Abstract

To assess the incidence and radiographic and clinical presentation of pneumonitis associated with the mammalian target of rapamycin inhibitor everolimus in patients with advanced non-small cell lung cancer. A retrospective, centralized review of serial computed tomography scans and corresponding clinical data from patients with advanced non-small cell lung cancer treated with 10-mg oral once daily everolimus monotherapy in a phase II clinical study was conducted. Serial chest CT scans underwent a consensus read by two radiologists for presence of pneumonitis. These cases were then reviewed with corresponding clinical data by a pulmonologist to assess the suspected causality to everolimus and outcome. Twenty-four of 64 patients reviewed were found to have radiographic evidence of pneumonitis. In 16 of these 24 patients, pneumonitis was suspected as either possibly (12) or probably (4) related to everolimus. The most common radiographic manifestations were focal areas of consolidation at the lung bases or ground-glass opacities.
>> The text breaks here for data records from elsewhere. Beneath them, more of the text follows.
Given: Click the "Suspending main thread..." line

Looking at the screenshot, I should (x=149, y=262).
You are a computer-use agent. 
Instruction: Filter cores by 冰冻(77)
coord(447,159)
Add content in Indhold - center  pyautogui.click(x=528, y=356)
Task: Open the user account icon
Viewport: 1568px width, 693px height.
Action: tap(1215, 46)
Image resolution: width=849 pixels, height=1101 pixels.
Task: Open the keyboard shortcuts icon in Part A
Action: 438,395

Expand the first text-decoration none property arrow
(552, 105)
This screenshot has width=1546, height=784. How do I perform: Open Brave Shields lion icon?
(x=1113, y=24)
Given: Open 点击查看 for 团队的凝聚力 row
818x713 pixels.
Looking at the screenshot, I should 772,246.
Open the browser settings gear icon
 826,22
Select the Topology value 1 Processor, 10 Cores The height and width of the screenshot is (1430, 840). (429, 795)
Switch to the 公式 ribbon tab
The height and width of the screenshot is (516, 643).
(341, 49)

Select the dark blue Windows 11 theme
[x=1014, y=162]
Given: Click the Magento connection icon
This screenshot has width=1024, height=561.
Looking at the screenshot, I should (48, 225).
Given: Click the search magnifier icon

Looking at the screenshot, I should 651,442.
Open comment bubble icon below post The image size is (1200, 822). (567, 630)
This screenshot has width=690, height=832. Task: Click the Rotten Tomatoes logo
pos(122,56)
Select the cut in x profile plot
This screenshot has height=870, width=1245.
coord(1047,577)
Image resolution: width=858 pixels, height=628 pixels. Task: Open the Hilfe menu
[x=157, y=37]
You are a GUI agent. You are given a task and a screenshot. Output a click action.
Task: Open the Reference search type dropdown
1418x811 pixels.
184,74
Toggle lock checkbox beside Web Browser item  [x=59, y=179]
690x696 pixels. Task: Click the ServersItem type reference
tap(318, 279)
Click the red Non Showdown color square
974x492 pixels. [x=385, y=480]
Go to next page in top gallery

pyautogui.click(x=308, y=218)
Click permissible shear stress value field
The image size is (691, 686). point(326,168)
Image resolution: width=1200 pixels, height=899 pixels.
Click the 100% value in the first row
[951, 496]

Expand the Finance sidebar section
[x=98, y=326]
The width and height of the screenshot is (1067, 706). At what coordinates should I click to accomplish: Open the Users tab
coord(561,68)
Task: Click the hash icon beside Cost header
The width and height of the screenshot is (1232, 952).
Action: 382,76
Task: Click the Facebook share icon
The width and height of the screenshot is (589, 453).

Pneumonitis evaluated with Common Terminology Criteria for Adverse Events (version 3) was grade 1 or 2 in 12 of 16 suspected cases, with 4 patients experiencing higher grades. In most of the patients, pneumonitis remained at the same or lower grade without discontinuation of therapy. Patients with evidence of interstitial lung disease at baseline had an increased risk of Common Terminology Criteria for Adverse Events grade more than or equal to 3 pneumonitis. Within the limitation of this retrospective study, results suggest that a mostly low-grade pneumonitis with a possible or probable relationship to everolimus was relatively frequent, occurring in 25% of evaluated patients. These results suggest a need for monitoring of pulmonary adverse events and the development of guidelines for managing pneumonitis in future studies with everolimus.